The most surprising thing about this LA Times story is not discovering that California kids have lousy teeth. It's that someone has measured this in the first place:
Louisiana kids have the worst teeth and Rhode Island kids have the best. Allegedly. But why? Is it fluoridation?
Doesn't seem like it. The fit is lousy and there's only a tiny effect anyway. My guess is there's a correlation with average income, but I'm too lazy to check it out right now. In any case, California would be an outlier there too.
They should take data on "Bad Teeth vs Sugar".
I believe that state Medicaid programs are not required to offer dental benefits but some do (including Massachusetts). Perhaps that explains part of it.
How about bad teeth vs. food access metrics?
The hypothesis being access to primarily more processed (higher in sugar) foods -> worse teeth. Or put another way - lack of access to a baseline level of quality in food leads to worse teeth.
Some waters are naturally fluorinated,
Of course today most kids will have their teeth "sealed" so have much better outcomes. than back in the day. That might not be as accessible to the poor or immigrant communities.
Yes, those NE towns have deep granite sources which are naturally fluoridated.
So you'd expect that places that have to employ fluoridation would have worse teeth to begin with. Most private well water isn't fluoridated.
This might be an indicator of what percentage of children go to the dentist at all.
I was wondering that, too.
OT: One of your interests -- crime rates in the US. (LA Times article)
Probably a combination-giving kids soda, poverty, education, Medicaid. In Maryland, Medicaid includes child dental after a child died from a tooth abscess that went to his brain.
How about looking at cost for going to the dentist?
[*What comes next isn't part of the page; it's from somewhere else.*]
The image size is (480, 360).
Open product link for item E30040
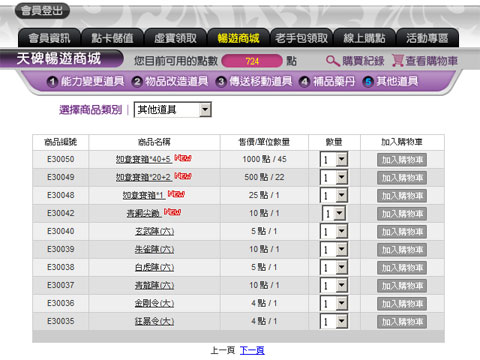point(154,231)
When there food insecurity, dental work is not high on the list.
I live in one of the good teeth states on the list. We're also known for having high rates of health insurance, and people think it is totally normal to drink tap water here.
Beyond things like access to the dentist, I wonder how different rates of tap water drinking are by state.
I was in Europe recently and overheard two Americans with Southern accents discussing whether or not they could drink the tap water in Norway. One insisted they could. The other responded, "well, if I die, it's on you." Clearly, there are Americans who don't trust water from municipal systems at all.
Between the rise of bottled water, water tap filters, refrigerator filters, it is not surprising that there is a low correlation between fluoridation rates and dental caries.
For water filters, the effect on fluoride depends on the type. Activated carbon filters are ineffective at removing fluoride, but reverse osmosis and distillation filters are far more efficient.